L'explication proustienne de la création artistique (qui n'est d'ailleurs pas de son inventioN) supposerait, pour être cohérente, une métaphysique de type platonicien. Chose curieuse, l'immense majorité de la critique, au xxe siècle, part de ce postulat sans oser en formuler les implications métaphysiques, qui sont indémontrables et ne résisteraient pas à un examen sommaire. D'où ce langage à la fois confus, impérieux, allusif, ampoulé, péremptoire et spongieux de toute une critique qui fait en même temps la mystérieuse et le grand cour : c'est le langage de gens dont le ton est d'autant plus affirmatif qu'ils ne savent pas ce qu'ils affirment. Leur style a envahi également la critique d'art, après avoir pris pied sur la phénoménologie, qui l'a richement ravitaillé en mots. Le résultat est qu'on parle plus rarement que jamais d'une ouvre-livre ou tableau -, on s'en sert comme d'un écran sur lequel on projette un film verbal à peu près identique dans tous les cas. Il s'agit là d'une critique parasitaire et narcissique, s'exerçant aux dépens de l'ouvre commentée. Se nourrissant de pseudo-mystère, elle est conduite à privilégier les ouvres grandiloquentes, qui lui donnent à mâcher en abondance le foin sans lequel elle dépérirait, ce qui conduit Proust lui-même à mettre au-dessus de Mérimée, esprit trop « sec », Maeterlinck, parce que sa prose a des airs prophétiques1, c'est-à-dire à mettre un écrivain d'un talent moyen mais authentique au-dessous d'un faux poète illisible.
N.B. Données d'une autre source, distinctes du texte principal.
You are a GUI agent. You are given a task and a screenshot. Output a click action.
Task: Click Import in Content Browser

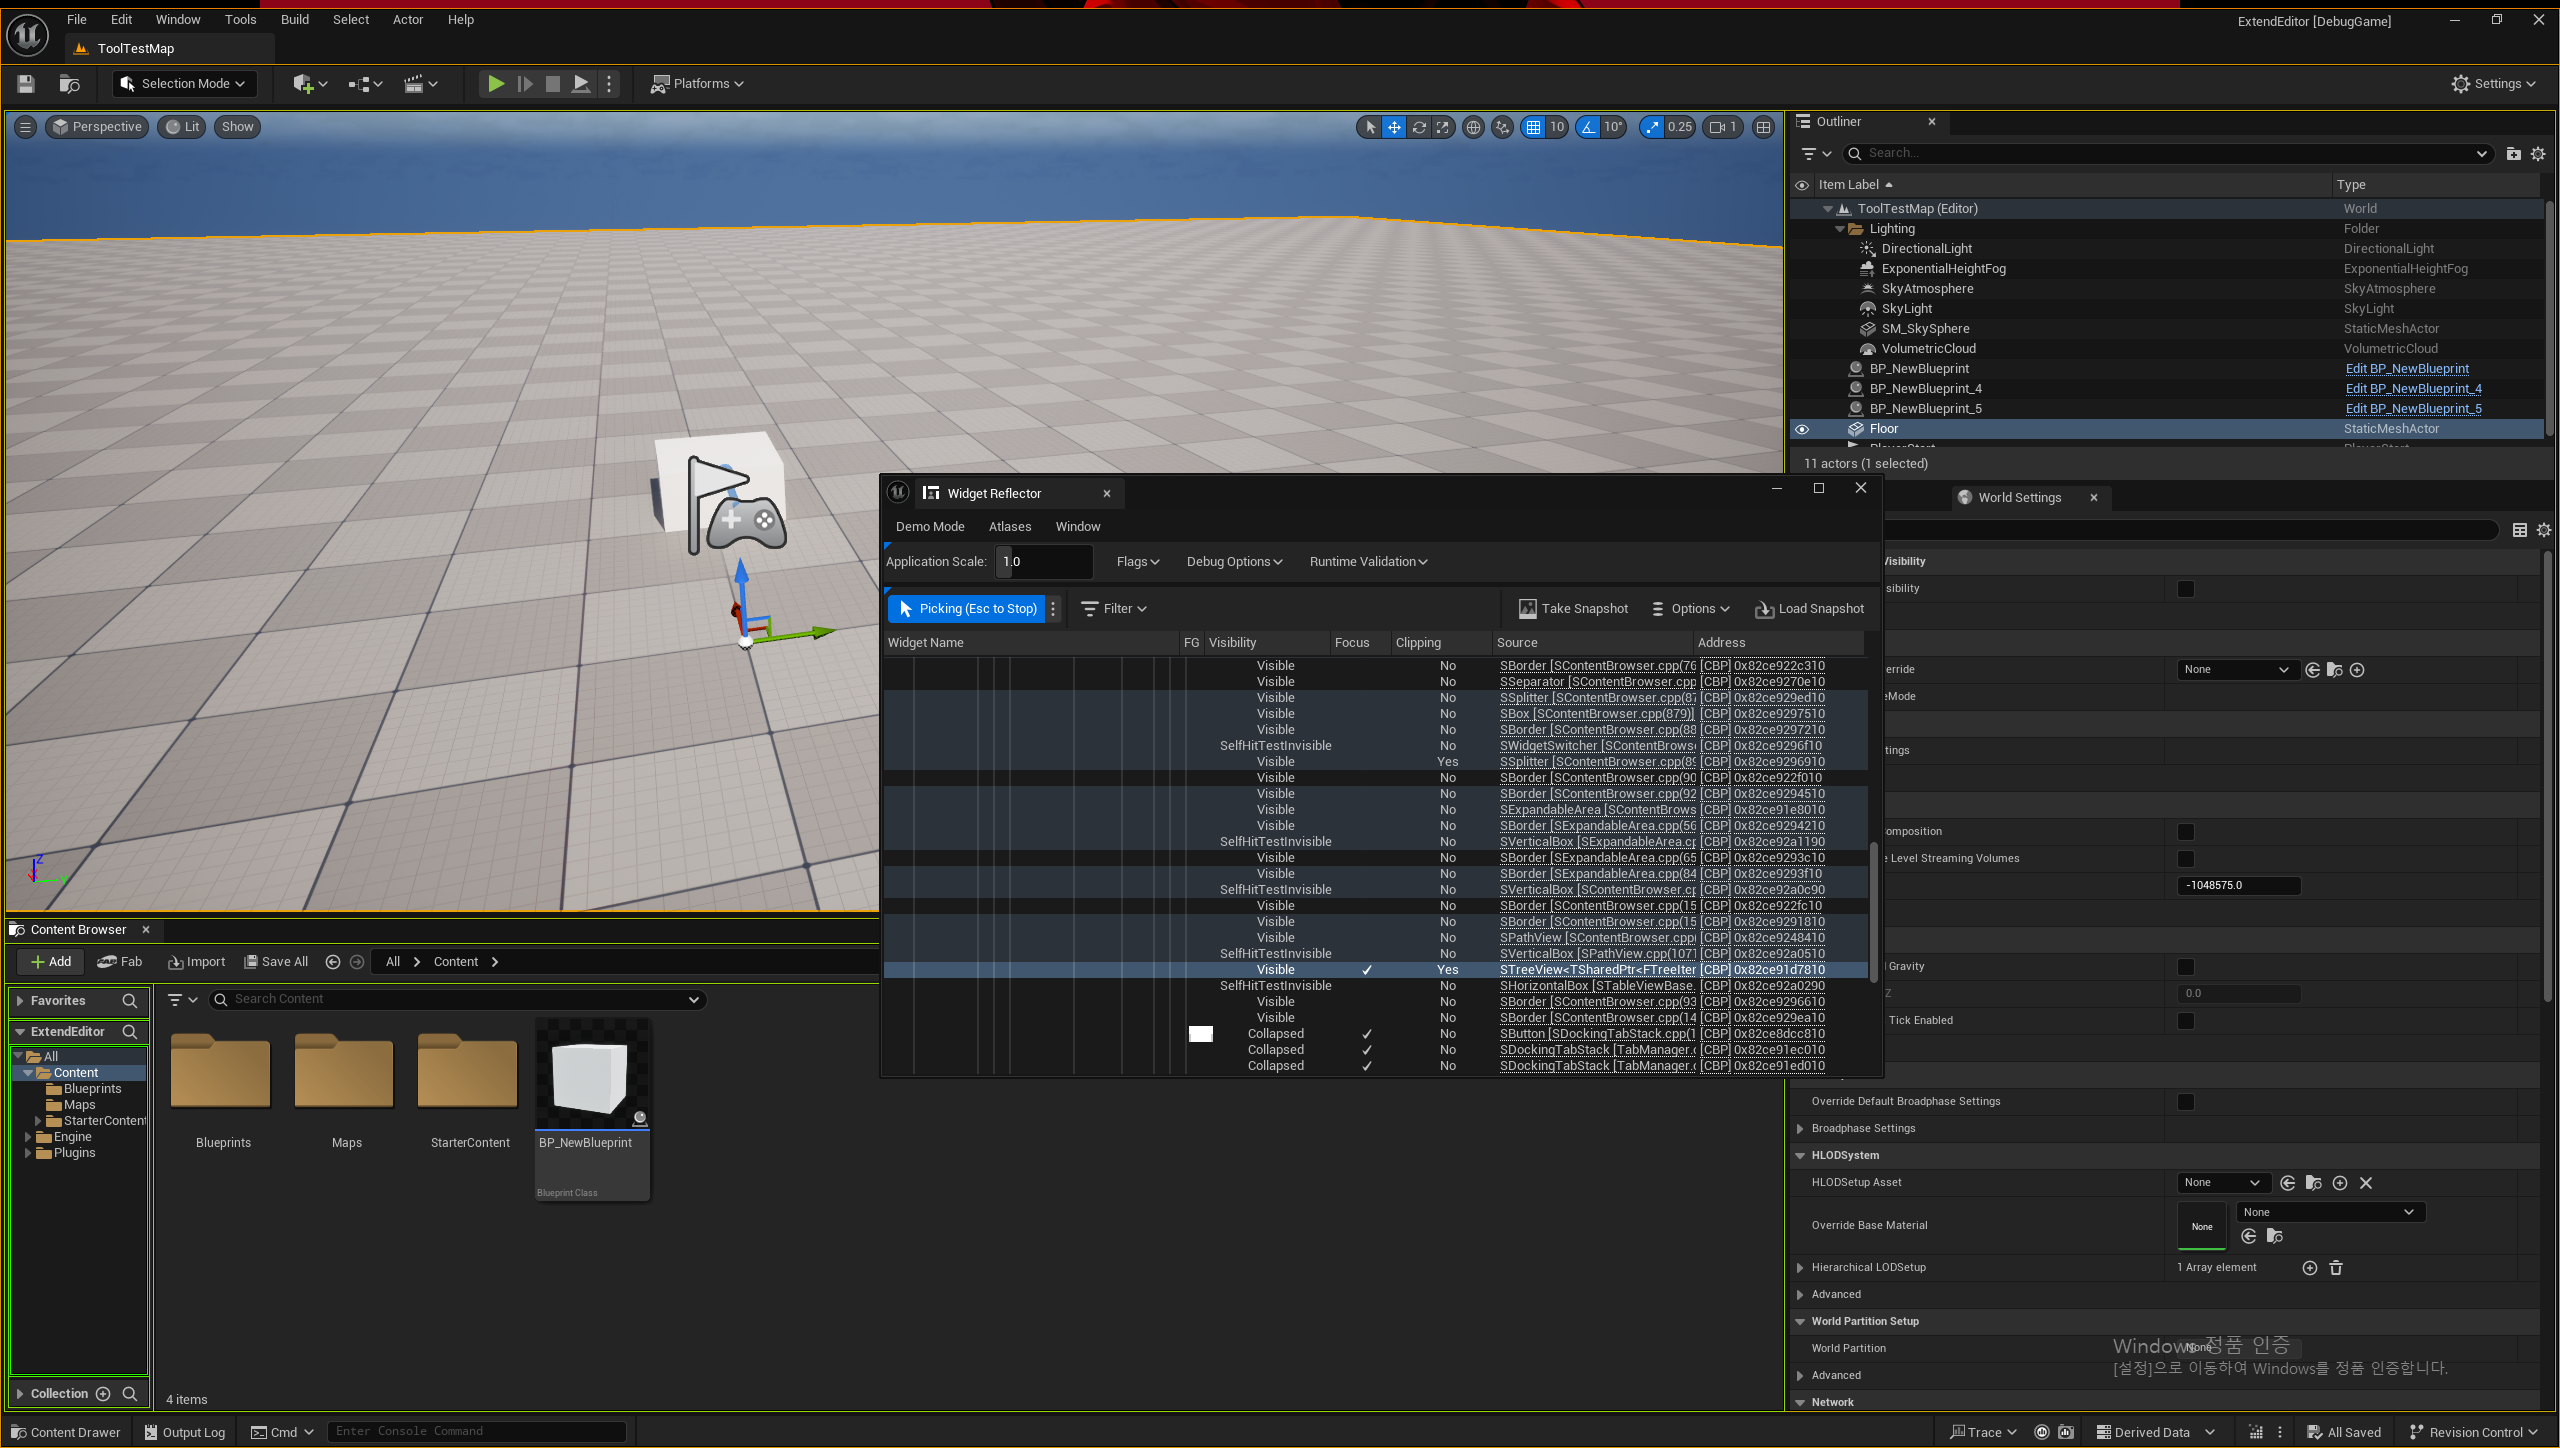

Autre exemple, à propos de Balzac - auteur sur lequel l'opinion de Proust a d'ailleurs beaucoup varié, et dont on peut dire que les mérites ont été en grande partie inventés par des commentateurs visionnaires et une critique que, pour une fois, on peut appeler constructive : lorsqu'on voit Proust admirer, avec M. de Charlus, les Illusions perdues ou les Secrets de la princesse de Cadignan, on éprouve la réaction de Saint-Loup devant la photo d'Albertine : « Il ne fit aucune observation, il avait pris l'air raisonnable, prudent, forcément un peu dédaigneux qu'on a devant un malade - eût-il été jusque-là un homme remarquable et votre ami - mais qui n'est plus rien de tout cela, car, frappé de folie furieuse, il vous parle d'un être céleste qui lui est apparu et continue à le voir à l'endroit où vous, homme sain, vous n'apercevez qu'un édredon. »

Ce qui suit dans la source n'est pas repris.